В кружке нежинских лицеистов, переехавших в Петербург, Прокопович и Данилевский были самыми близкими Гоголю людьми. Прокопович сделался поверенным в литературных делах Гоголя. Он был посвящен в тайну авторства «Ганца Кюхельгартена» и только по смерти Гоголя открыл ее П. А. Кулишу. И когда Гоголь, пережив провал своего литературного дебюта, скупив и предав сожжению экземпляры злополучной идиллии, бросился в первое свое краткое заграничное путешествие, почти бегством спасаясь от неудачи и маскируя подлинные причины разными выдуманными историями, провожал его именно Прокопович. Высшим актом доверия к Прокоповичу была обращенная к нему в позднейшие годы просьба Гоголя править стиль и грамматику его произведений, а также возложенные на него заботы по изданию «Мертвых душ» и собрания сочинений. Но эта доверенность Гоголя обернулась злополучными последствиями. Добросовестно выполненная Прокоповичем просьба о правке грамматических и стилистических ошибок создала впоследствии дополнительную работу для текстологов, вынужденных освобождать гоголевские тексты от исправлений Прокоповича.

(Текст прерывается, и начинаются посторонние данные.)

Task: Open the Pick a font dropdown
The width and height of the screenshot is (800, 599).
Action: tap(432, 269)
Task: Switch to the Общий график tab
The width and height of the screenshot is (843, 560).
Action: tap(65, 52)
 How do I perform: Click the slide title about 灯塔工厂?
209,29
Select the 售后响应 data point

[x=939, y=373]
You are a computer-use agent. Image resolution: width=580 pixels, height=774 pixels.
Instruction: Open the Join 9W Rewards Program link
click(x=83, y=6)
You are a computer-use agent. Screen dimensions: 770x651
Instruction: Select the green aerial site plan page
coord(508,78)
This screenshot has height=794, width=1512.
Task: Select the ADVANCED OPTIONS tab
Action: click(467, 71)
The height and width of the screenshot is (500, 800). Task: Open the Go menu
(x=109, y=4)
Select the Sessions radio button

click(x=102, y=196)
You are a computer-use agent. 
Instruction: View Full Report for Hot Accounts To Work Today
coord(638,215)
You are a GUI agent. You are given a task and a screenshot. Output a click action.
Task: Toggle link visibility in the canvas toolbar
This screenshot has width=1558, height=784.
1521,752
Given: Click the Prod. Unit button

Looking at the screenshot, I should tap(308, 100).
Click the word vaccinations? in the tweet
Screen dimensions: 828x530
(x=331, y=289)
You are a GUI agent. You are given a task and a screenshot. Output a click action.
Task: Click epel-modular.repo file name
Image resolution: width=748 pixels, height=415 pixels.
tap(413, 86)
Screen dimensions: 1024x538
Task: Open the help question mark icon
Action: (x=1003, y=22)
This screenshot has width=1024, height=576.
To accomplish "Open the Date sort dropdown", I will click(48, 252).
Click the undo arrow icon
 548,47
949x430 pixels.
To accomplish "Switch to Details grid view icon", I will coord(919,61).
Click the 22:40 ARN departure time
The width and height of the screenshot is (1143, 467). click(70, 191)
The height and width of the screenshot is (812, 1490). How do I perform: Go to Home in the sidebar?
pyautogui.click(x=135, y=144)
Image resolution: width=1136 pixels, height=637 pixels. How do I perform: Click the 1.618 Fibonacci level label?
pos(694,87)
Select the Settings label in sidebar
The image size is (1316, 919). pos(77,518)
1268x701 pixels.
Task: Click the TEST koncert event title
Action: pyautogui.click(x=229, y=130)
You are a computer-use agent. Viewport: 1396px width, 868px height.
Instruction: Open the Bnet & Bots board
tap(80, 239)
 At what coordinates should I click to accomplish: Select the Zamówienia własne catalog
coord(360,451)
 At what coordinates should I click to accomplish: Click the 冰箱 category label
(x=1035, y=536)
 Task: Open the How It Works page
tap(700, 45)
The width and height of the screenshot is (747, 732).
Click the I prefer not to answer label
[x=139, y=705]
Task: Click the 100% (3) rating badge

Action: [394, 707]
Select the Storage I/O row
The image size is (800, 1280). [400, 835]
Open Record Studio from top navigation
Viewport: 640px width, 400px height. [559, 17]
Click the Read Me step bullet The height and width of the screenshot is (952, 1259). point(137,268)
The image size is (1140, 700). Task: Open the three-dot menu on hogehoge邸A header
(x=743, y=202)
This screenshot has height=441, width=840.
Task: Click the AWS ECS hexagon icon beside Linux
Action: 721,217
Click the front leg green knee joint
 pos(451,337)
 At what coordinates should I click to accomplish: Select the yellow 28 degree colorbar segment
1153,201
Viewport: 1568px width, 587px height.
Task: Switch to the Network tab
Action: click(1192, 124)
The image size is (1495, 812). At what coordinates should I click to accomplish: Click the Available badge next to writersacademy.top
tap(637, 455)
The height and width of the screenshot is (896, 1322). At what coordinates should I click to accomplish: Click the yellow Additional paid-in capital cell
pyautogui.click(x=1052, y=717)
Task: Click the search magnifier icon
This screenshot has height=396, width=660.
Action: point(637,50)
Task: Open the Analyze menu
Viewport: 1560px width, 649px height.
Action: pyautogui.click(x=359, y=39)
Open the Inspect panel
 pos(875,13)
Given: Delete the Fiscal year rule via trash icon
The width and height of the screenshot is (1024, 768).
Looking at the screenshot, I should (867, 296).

История с изданием сочинений внесла драматические осложнения в его отношения с Гоголем. Уезжая в июне 1842 года за границу, Гоголь поручил Прокоповичу надзор за печатанием своего первого четырехтомного собрания сочинений, куда вошли почти все написанные к этому времени его художественные произведения, кроме «Мертвых душ» (Сочинения Н. Гоголя. В 4-х томах. СПб., 1842). Московские друзья Гоголя – Аксаковы, Шевырев и Погодин – были уверены в том, что в Москве, под их присмотром, дело сделалось бы лучше, и остались недовольны тем, что Гоголь печатает свои сочинения в Петербурге, предпочтя им Прокоповича, который к тому же был связан с Белинским и, следовательно, причастен к враждебной славянофилам партии. Не обладавший большим опытом в издательском деле, Прокопович действительно допустил некоторые оплошности и позволил типографии ввести себя в обман. Этим не преминул воспользоваться Шевырев, который начал с такой настойчивостью настраивать Гоголя против Прокоповича, что Гоголь постепенно принял позицию москвичей и сначала в очень мягкой форме, а затем все более резко стал упрекать Прокоповича за неудачное ведение дела, ставя ему в пример Шевырева, действительно гораздо более точного в издательских делах. История кончилась тем, что Прокопович, добросовестно и старательно выполнявший поручения Гоголя, обиделся на несправедливые упреки и перестал отвечать на его письма. Переписка, прерванная в 1843 году, возобновилась лишь через четыре года.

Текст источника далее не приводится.